THE PROBLEM = For the records that follow, say how many lines have the word "button" in them. Write the number and nothing more.

——

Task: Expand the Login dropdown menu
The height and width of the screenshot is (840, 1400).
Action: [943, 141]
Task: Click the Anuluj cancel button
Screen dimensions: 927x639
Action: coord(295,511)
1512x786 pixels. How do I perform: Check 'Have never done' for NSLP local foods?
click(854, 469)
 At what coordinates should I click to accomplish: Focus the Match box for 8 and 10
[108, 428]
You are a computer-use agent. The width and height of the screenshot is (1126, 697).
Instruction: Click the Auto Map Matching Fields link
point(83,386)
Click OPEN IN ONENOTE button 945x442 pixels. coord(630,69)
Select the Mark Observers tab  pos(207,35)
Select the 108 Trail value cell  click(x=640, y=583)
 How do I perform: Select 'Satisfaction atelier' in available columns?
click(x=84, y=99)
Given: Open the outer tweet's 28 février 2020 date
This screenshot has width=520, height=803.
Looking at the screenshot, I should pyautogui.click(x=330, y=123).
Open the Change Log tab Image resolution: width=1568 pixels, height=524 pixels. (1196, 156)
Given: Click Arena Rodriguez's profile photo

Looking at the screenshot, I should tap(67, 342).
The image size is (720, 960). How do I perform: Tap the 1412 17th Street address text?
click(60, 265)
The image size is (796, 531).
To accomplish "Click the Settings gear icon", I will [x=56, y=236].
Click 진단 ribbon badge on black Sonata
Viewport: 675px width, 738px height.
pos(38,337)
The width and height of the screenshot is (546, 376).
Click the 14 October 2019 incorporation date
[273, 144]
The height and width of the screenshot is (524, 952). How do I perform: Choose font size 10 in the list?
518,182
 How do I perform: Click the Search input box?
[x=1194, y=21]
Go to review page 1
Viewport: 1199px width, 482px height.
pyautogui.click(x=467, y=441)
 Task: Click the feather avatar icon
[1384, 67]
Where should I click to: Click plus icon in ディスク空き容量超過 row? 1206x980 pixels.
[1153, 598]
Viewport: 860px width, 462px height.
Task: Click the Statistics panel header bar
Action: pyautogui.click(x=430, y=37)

——

RESULT OF THE TASK = 2